**EXTRAHIERTER TEXT**
● ● ● ● ●
Wie es gerade mich als Vollzeit Mutter schmerzt, dass die Familie sich in gewisser Weise auflöst.
Wie stolz ich bin darauf, was die Heranwachsenden sich zutrauen, dass sie sich rauswagen und selbstständig werden.
Wie schön es ist, dass sie noch gern zu uns nach Hause kommen – ab und zu am Wochenende.

Inzwischen sind wir fast bei uns angekommen; für die männliche Sicht bleibt zeitlich nur noch die Länge unserer Straße. „Reicht mir“, sagt mein Mann und: „Ich finde es gut, dass sie ausziehen und sich selbst kümmern müssen – um die Wäsche, den Haushalt, das Essen, die Finanzen. Außerdem bekomme ich nicht mehr alles mit, was sie machen. Das ist auch gut; es ist ihr Leben.“

Als wir uns verabschieden, lächeln unsere Freunde und bedanken sich, dass wir erzählt haben – eine ausführlich, der andere kurz und knapp.
● ● ● ● ●
Einträge aus einem Datensatz
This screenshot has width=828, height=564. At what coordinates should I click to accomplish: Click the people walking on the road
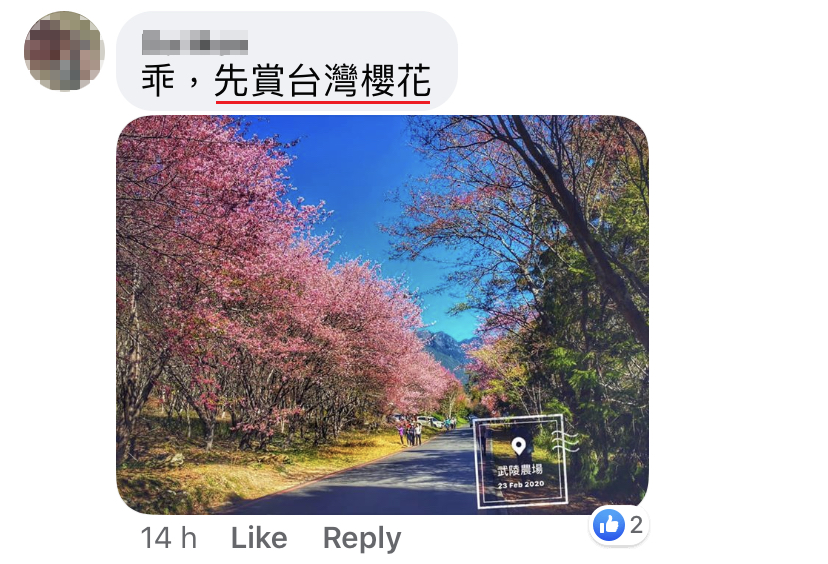pos(409,433)
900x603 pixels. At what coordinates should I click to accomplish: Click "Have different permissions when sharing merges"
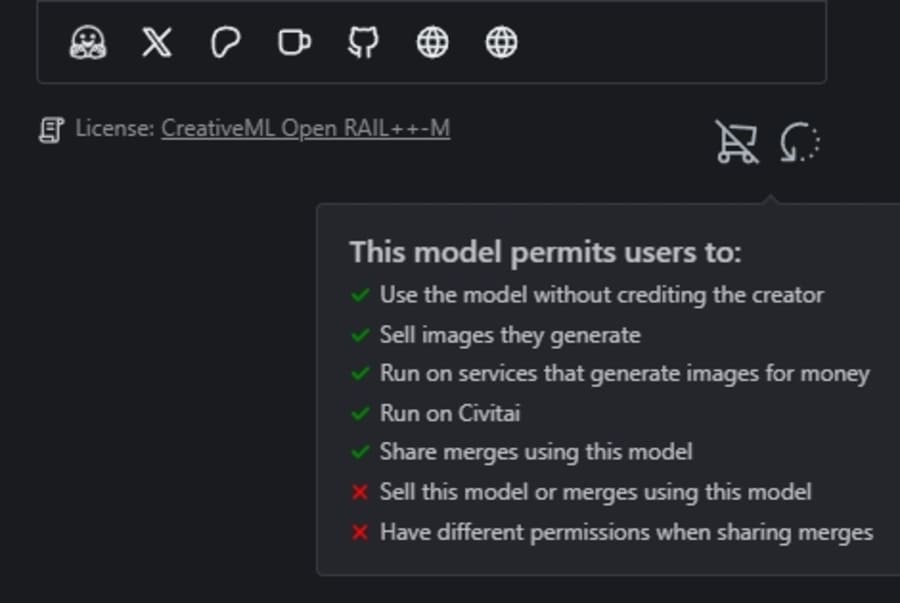tap(626, 532)
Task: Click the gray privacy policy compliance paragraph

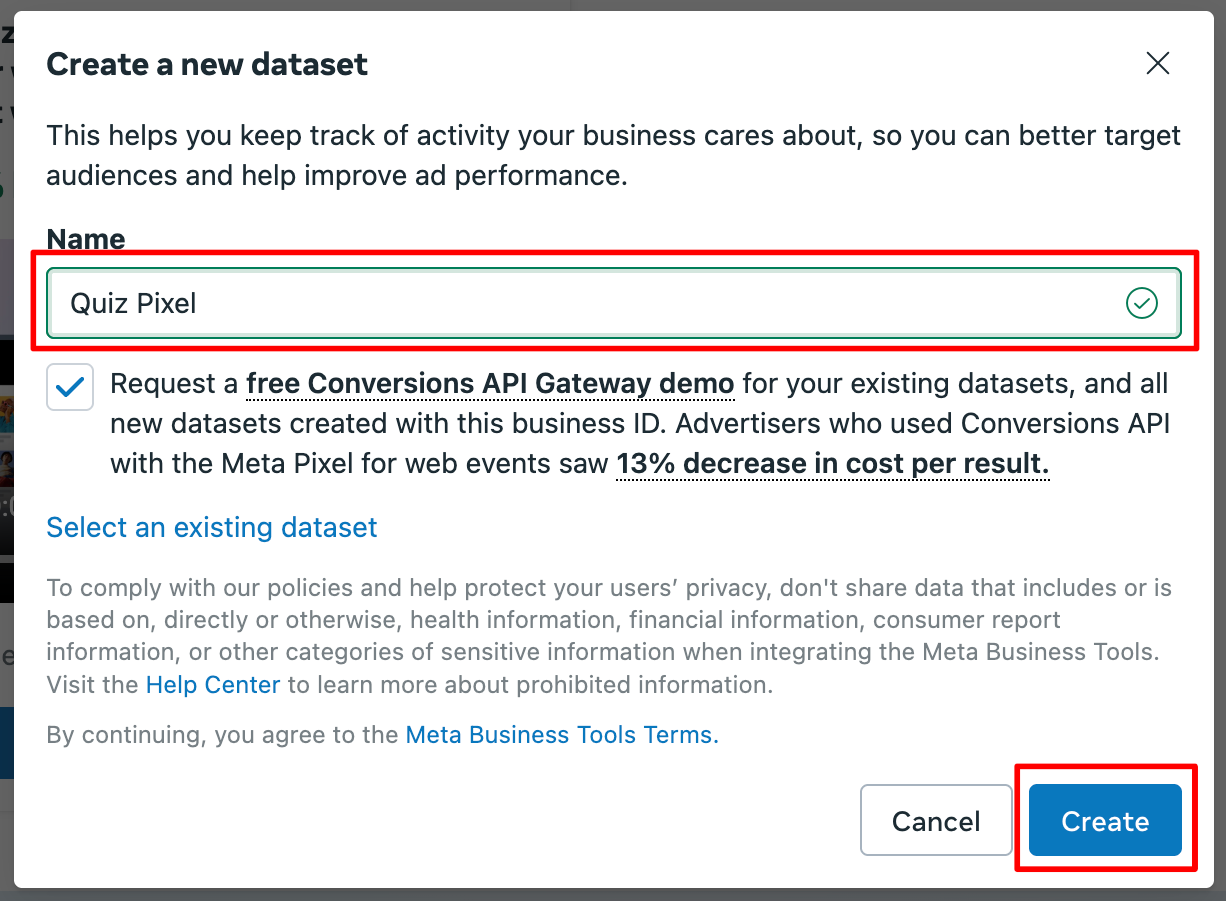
● ● ● ● ●
**FOLGENDES BEARBEITEN**
- 1) Nenne alles, worum sich die ausziehenden Kinder laut dem Mann der Erzählerin im Text über den Auszug der Kinder selbst kümmern müssen.
- 2) Schreib bitte eine Fortsetzung des Textes über den Auszug der Kinder, die nach seinem letzten Satz einsetzt.

**LÖSUNGEN ZUR ÜBUNG**
- 1) Wäsche, Haushalt, Essen, Finanzen

- 2)
Gespräch, fortlaufend und improvisiert

Die Kundin vor mir packt ihre Waren ein und spricht nebenbei mit der Kassiererin – es geht um Urlaub. Die Frau an der Kasse hatte schon im Juni ein paar Tage frei und wird im September nach Usedom fahren. Sie würden die Räder mitnehmen, sagt sie und: „Hauptsache trocken.“ Mittlerweile bin ich aufgerückt und erwähne, dass sich das Wetter an der See ja immer sehr schnell ändern würde, manchmal auch zum Guten.

Die Kundin vor mir zieht los; das Gespräch läuft weiter. Ich erwähne unsere diesjährige Route nach Rügen. „Wir fahren auch immer so“, sagt die Kassiererin, „bis Ludwigslust auf der Landstraße, dann weiter auf der A20.“ Das sei so entspannt. Ich nicke und bezahle. Die Kundin nach mir schaltet sich ein und sagt, dass man bis Ludwigslust erstmal kommen müsse.

Was noch gesagt wird, höre ich nicht mehr; ich steige aus. Das Gespräch läuft weiter – mit einer gewissen Eigendynamik. Es ist ein bisschen wie im Improvisations-Theater: mit der Kassiererin als dem einzigen festen Ensemblemitglied.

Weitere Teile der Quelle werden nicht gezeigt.